Non-Party Interests in Closing Opinion Letters

Academic journal article American University Business Law Review

Non-Party Interests in Closing Opinion Letters

Article excerpt


What do transactional lawyers do when they issue third-party opinion letters in financial transactions? This descriptive question turns out to be quite complex1-so complex that the normative question of what lawyers should do when they issue opinions, as well as the practical question of what they could do, are difficult to answer.

This Symposium Article reflects upon third-party closing opinions as a central aspect of business law practice that can be opaque to outsiders. The ideas expressed here are exploratory. In the spirit of reflecting on what transactional lawyers do, this contribution considers deal lawyer strategies as potential tools for advancing the interests of non-parties affected by commercial transactions.

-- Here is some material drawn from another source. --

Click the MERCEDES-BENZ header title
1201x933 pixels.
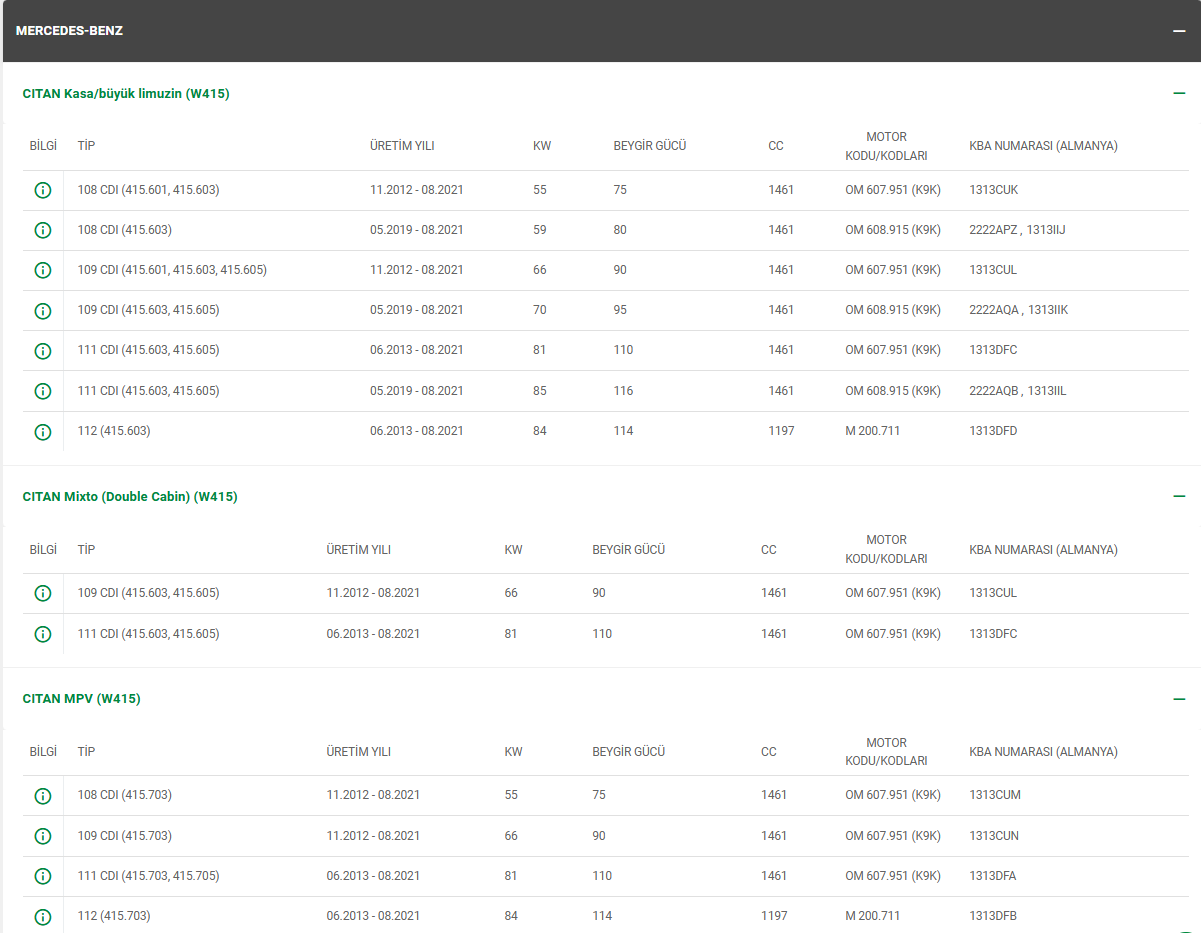click(69, 31)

Many types of transactions call for opinions of counsel as a condition precedent to closing.2 This Symposium Article focuses on certain types of opinions to third parties-namely, closing opinions in commercial finance transactions. These opinions assure investors that, among other things, the transaction will be enforceable against the attorney's client at closing.

Attorneys commonly issue closing opinions to parties who have some relationship to the transaction; these are the third parties who request and receive opinions.3 But there are also other parties, with no relationship to the deal and who are not named recipients of any opinion, who can nonetheless take interest in the existence and forms of closing opinion letters. Typical non-parties interested in closing opinions include rating agents or accountants who assess transactions.4 After all, opinions signal that a deal conforms to legal standards and should be priced and accounted for as such.

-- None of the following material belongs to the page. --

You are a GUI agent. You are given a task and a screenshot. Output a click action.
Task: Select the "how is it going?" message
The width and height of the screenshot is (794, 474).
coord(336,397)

This Symposium Article considers the scope of non-party interests in opinion letters, exploring new kinds of interests in these letters that nonparties could take. It presents-in a preliminary way-the possibility of opinions practice as .a site for expressing social or environmental commitments.5

Transactional representation, among other things, effectuates private ordering and governance. Deal lawyers translate the initiatives of market actors into legally enforceable contracts and conveyances. Private ordering involves commitment to industry social and environmental standards.6 Lawyers for corporations entering into transactions with social or environmental consequences, then, participate in the implementation (or not) of self-regulation or industry norms.

When a type of transaction affects non-parties-such as community or environmental groups-these groups often express their interests by pressuring transacting parties to adhere to their favored norms. These outsiders tend to focus on corporate reputation, creating pressure on companies to behave in accordance with the social and environmental commitments that they express publicly, but may not always implement.

What transactional lawyers do can be opaque to outsiders. This can result in lost opportunities for non-parties as they engage in strategic behavior to enforce industry norms that are central to contemporary, private governance.

For example, lawyers for non-governmental organizations ("NGOs") concerned with the consequences of transactions could develop forms of legal opinion. Organizations could demand of investors that they receive certain forms of opinion as a way of ensuring compliance with the organizations' standards. Failure to request or to obtain the opinion would signal to non-parties that a deal may be adverse to their interests. This type of exercise might enable interested non-parties to generate information about transactions with a level of specificity that they currently lack.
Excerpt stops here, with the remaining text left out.